(This article was originally published on September 19, 2017 but has been updated)

This week your students are more than likely taking their first quizzes and tests of the new school year. Given the desire to make a good first impression, you’re probably noticing a bit more stress than usual. Here’s what you need to know about test anxiety to help students do their best.

The Goal is Optimal Stress, Not No Stress

A little stress is a good thing. It motivates kids to study. The nervous energy during the test helps the mind actively recall what you know and work at a good pace so you can finish on time. So as the graph below shows, the goal isn’t no stress. The goal is optimal stress.

Performance Anxiety

Image credit: Abby Weinstein

Identify the Source of the Stress

Students can experience too much stress for lots of reasons. The goal is to understand your child’s source of stress and then help them manage it. Among the most common sources: being a perfectionist, peer pressure, realizing they aren’t prepared, and generalized anxiety. Let’s face it, parent expectations are also a major source of stress.

The problem is that if they get too close to the red zone, they won’t be able to do their best. Too much test anxiety will make it difficult to remember what they know, juggle steps on complex problems, and work at a steady pace to finish on time. If they don’t do as well, it is likely to cause even more stress for the next test.

On the positive side, if they hit the mark on that first test, it could provide the self-confidence for a semester of smooth sailing.

3 Ways to Minimize Test Anxiety

Tip 1: “Throw Away” Test Anxiety

This might sound a bit hokey, but there’s research to prove this strategy really works. Have them write down their biggest fears about the test on a piece of paper. Give them 10 minutes. Promise them you won’t read what they write. Then have them crumple up the paper and literally and metaphorically throw it away. It sounds too crazy and simple, but it works. If you’re a parent, you can do this the night before or in the morning before school. If you’re a teacher, have the whole class do it before the test.

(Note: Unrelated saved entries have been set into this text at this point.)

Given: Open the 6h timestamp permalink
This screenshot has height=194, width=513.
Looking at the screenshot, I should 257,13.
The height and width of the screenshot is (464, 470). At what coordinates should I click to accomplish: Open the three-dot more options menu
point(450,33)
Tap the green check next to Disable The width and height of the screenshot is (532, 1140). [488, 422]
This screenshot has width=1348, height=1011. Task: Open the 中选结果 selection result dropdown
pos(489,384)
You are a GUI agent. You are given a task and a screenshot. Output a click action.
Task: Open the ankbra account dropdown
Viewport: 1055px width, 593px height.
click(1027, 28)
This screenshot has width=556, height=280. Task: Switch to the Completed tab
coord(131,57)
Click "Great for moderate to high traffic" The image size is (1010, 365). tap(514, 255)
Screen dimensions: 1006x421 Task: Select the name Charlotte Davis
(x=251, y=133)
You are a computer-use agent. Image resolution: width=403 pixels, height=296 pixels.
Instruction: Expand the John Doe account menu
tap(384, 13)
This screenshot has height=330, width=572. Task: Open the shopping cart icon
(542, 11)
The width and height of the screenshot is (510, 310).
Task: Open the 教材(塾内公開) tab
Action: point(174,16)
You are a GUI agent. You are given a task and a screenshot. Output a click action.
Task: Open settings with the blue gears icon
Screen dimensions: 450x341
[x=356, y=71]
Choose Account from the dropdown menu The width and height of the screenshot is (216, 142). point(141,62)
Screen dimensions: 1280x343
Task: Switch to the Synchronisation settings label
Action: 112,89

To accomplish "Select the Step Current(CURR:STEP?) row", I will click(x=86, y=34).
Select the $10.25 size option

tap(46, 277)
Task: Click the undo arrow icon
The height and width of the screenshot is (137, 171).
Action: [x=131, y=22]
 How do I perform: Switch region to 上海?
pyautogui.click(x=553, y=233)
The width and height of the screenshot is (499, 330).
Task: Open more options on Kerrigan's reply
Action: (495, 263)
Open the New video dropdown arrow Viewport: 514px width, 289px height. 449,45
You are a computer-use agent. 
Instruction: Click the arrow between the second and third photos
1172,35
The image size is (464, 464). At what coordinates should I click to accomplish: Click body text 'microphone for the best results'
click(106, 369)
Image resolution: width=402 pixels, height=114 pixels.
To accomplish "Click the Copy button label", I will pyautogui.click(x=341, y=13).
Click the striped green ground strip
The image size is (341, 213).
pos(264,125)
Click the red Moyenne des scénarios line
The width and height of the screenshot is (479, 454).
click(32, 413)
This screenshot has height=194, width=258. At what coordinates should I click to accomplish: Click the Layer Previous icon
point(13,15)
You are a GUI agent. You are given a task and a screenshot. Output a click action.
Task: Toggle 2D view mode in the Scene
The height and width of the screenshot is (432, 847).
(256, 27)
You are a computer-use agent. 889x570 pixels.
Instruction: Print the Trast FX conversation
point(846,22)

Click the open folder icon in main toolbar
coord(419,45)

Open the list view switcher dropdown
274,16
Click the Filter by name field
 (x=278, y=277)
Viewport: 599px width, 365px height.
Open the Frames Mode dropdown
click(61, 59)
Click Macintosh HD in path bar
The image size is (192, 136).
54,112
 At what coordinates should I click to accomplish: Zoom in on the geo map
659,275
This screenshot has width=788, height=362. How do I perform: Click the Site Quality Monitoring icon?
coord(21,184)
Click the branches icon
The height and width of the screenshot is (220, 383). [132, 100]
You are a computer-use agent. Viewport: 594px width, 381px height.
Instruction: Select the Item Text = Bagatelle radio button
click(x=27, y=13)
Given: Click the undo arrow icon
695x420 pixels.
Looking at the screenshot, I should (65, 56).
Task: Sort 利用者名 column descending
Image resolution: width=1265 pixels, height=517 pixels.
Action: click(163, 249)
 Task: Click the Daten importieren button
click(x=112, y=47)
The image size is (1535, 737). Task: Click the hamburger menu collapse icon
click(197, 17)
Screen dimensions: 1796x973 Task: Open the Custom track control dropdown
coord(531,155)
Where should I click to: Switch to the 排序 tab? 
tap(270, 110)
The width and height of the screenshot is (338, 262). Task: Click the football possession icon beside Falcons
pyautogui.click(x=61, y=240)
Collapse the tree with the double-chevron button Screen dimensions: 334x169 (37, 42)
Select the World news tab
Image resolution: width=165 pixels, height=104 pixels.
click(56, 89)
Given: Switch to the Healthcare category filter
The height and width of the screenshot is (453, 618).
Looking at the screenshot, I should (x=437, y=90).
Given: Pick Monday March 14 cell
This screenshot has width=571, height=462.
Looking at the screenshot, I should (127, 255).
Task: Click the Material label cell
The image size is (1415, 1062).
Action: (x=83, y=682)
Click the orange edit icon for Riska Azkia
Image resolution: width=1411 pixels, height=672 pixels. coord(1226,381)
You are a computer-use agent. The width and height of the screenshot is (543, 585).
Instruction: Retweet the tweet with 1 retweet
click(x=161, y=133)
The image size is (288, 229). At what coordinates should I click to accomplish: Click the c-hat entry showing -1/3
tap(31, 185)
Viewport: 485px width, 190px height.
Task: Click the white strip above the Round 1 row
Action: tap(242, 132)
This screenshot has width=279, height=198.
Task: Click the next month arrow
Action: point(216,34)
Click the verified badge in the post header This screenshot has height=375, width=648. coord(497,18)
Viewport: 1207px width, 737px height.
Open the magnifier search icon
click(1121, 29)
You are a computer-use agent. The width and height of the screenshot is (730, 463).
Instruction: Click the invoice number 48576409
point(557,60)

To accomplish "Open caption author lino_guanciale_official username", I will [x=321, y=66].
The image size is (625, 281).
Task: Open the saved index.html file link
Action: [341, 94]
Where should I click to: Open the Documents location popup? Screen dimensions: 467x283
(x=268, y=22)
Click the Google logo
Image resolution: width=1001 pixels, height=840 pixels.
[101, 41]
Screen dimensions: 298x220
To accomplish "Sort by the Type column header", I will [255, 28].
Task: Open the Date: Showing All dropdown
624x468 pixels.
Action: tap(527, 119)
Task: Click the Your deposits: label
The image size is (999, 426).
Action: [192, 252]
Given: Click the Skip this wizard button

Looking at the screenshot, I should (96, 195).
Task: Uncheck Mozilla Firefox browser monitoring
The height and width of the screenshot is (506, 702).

An alternative approach is to have students write about their strengths. This calming exercise builds self-esteem and puts the test in perspective. Realistically, you can’t do this one too often. Save it for the BIG TEST. Maybe the ACT or SAT, or a very important exam.

Tip 2: Validate Feelings

Don’t tell them why they shouldn’t be nervous. That might have them internalize more anxiety. Instead, listen to their concerns. Let them know you understand. Then ask them what you can do to help make them less nervous. For some it’s just a hug. For others a small reward like a favorite snack. And others, a bit of help studying. Just ask!

Tip 3: Go to Bed

What your mom always told you about good a night sleep has so much scientific backing. When you sleep, you consolidate what you learned and will remember it better in the morning. When you get a good night sleep your attention and memory skills are sharper. Insufficient sleep has the same effects on brain efficiency as anxiety. So even if your anxiety is in the yellow zone, if you don’t get enough sleep it can move you over the tipping point.

And while it often feels impractical, teens should be getting nine hours of sleep a night.